Publisher's Synopsis
Flashes in the Dark Volume 2 continues the story of the US nuclear espionage conducted from the territory of Argentina or the Argentine aesospace. Following the secret use of older, modified aircraft intended to detect uranium deposits at earlier times, in 1958-1960, the US Air Force began deploying types like Lockheed WU-2A and Martin NB-57B at the Ezeiza Airport, outside Buenos Aires. These were tasked with capturing radioactive particles resulting from nuclear and thermonuclear explosions in the Soviet Union and France. Later, in 1966, a permanent detachment was installed in the IV Air Brigade of Mendoza to spy on the French explosions in the Mururoa and Fangataufa atolls with Lockheed WU-2C, Martin/General Dynamics RB-57F and various variants of "investigation". weather" and electronic intelligence of the Boeing C-135.
Despite the official recognition of AFOAT-1/AFTAC in 1975, much remains a secret around these two units, a shield to which USAF lawyers have contributed very efficiently, who have refused to approve the declassification of their documents and even to the elaboration of an official history focused even on the first years of operation of the unit, those during which the first deployment of North American spy planes to Argentina took place.

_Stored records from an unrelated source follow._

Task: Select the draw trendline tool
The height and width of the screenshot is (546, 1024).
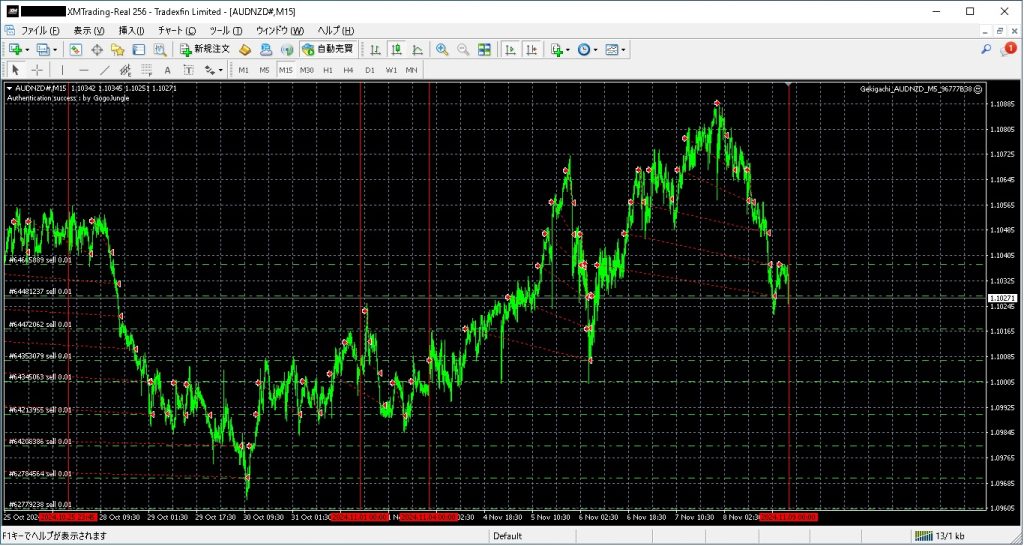Action: click(x=105, y=70)
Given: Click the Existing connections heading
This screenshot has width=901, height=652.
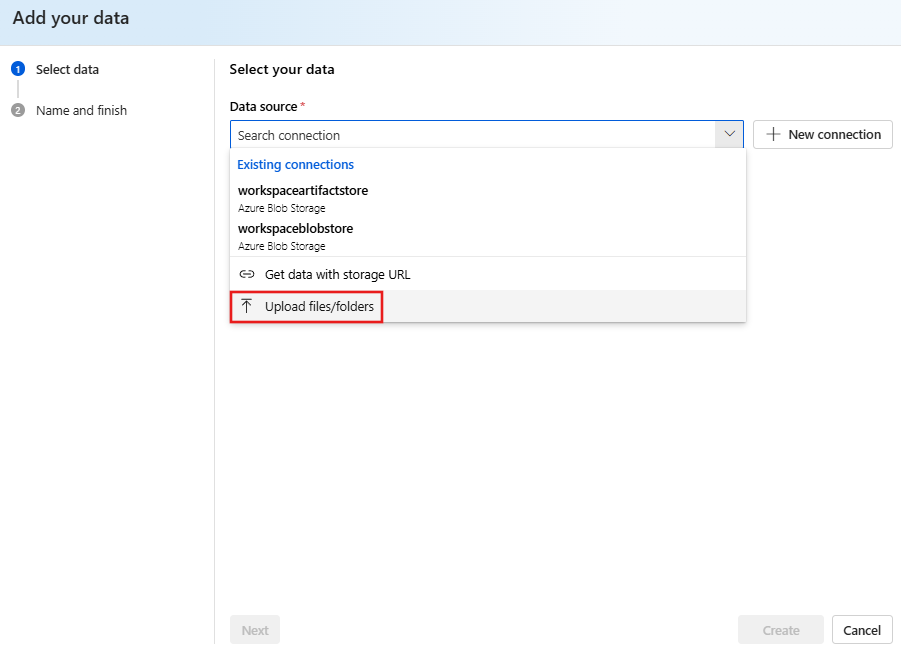Looking at the screenshot, I should [295, 164].
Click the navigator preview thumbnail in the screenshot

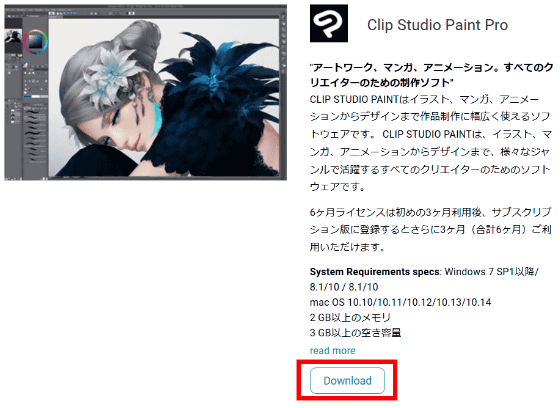(13, 36)
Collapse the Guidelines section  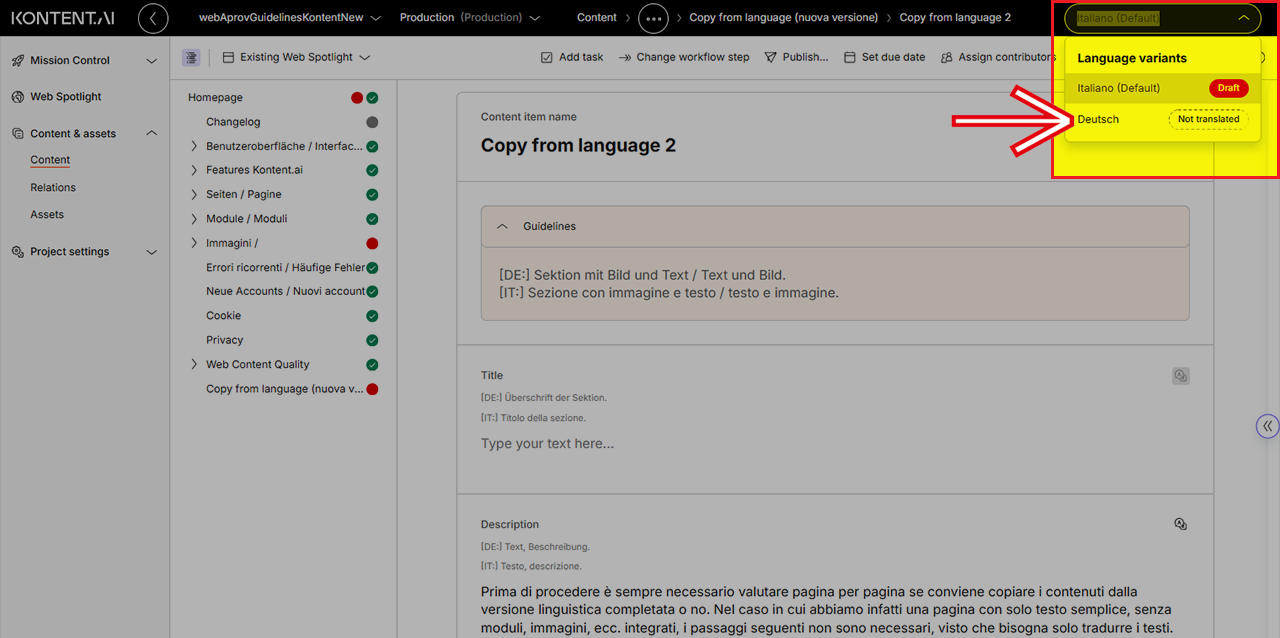coord(503,227)
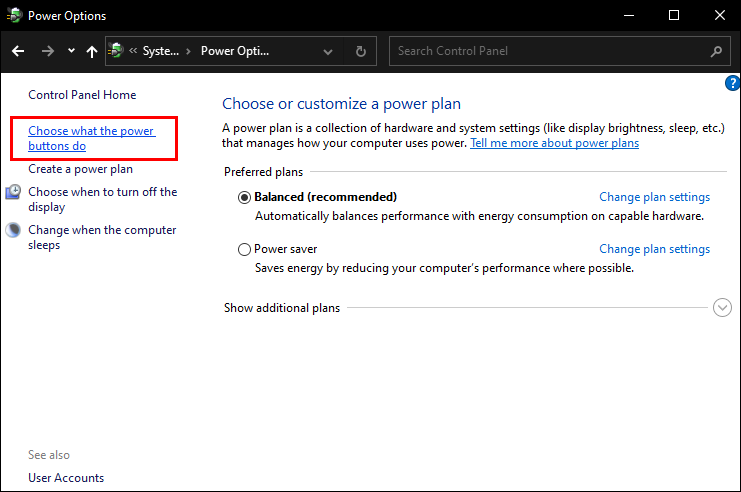Click the Search Control Panel field

point(550,51)
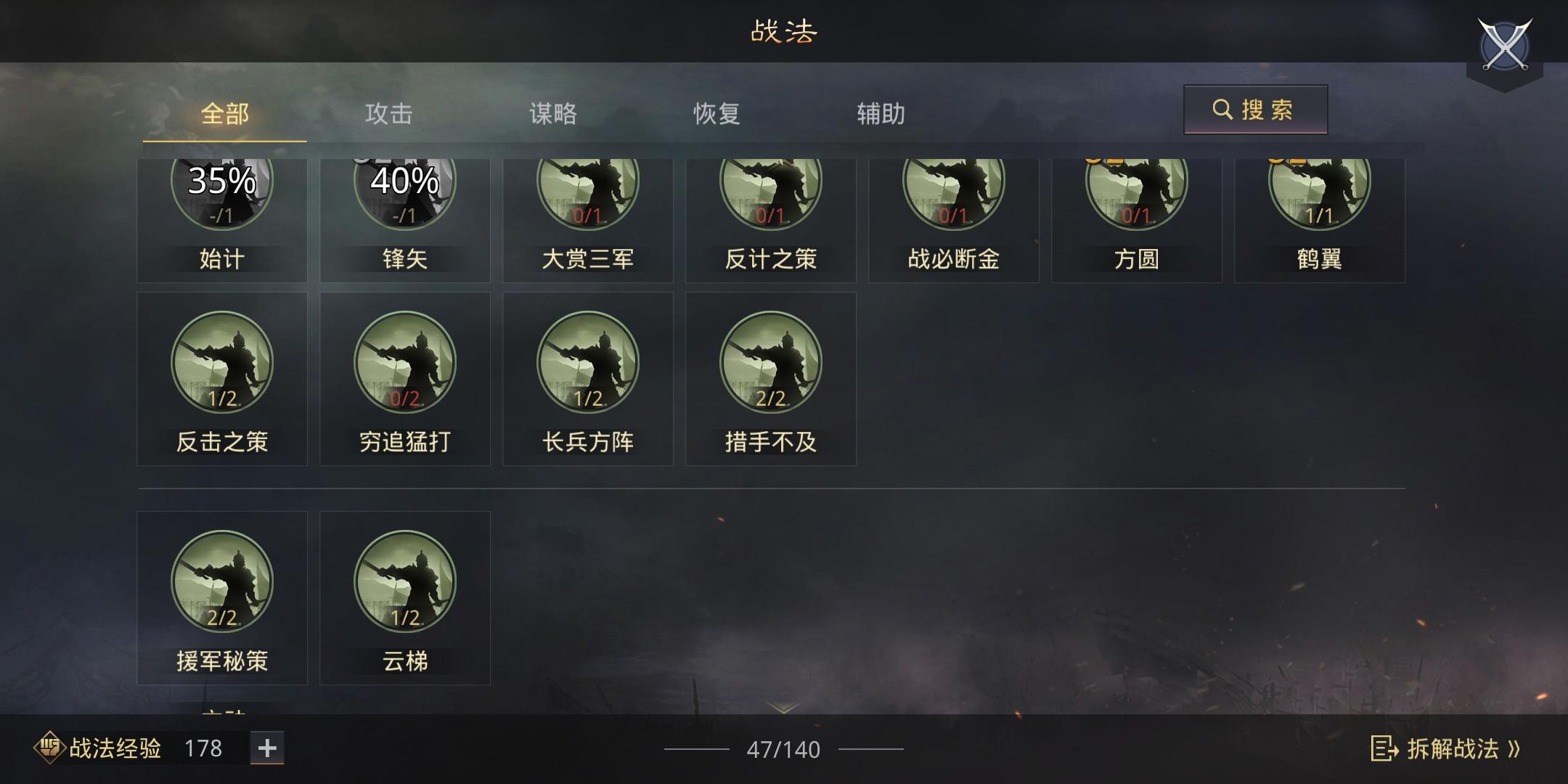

However, the door that the USAF closed with ten padlocks was next to windows that other US federal agencies opened over time. Indeed, over the years the National Archives of the United States (National Archives and Records Administration, NARA) have been receiving and making available to the public documents initially classified as secret coming from the Central Intelligence Agency (CIA), the Atomic Energy Commission (USAEC), the Defense Atomic Support Agency (DASA), the Defense Advanced Research Projects Agency (DARPA) and the Environmental Measurement Laboratory (EML). A good number of these documents alluded to or were linked to the AFOAT-1/AFTAC units, which allowed the author to trace the activities of long-range nuclear detection carried out in Argentina and confirm isolated notes of a symphony that was performed so masterful for fifteen years in our country without anyone being able to hear it.
The air operations carried out from Argentina were classified as ultra-secret (Top Secret and Top Secret Umbra), so its officers took pains not to leave a single trace, indication or record among us. Such was the secret that not even the Argentine Air Force could know in depth what was happening in Ezeiza and Mendoza, the two airports from which secret air operations were projected permanently, both under its jurisdiction.
Given the unprecedented and sensitive nature of the issues addressed in this book, the author abounds in bibliographical and documentary citations, so that other researchers can exploit them in the course of future work.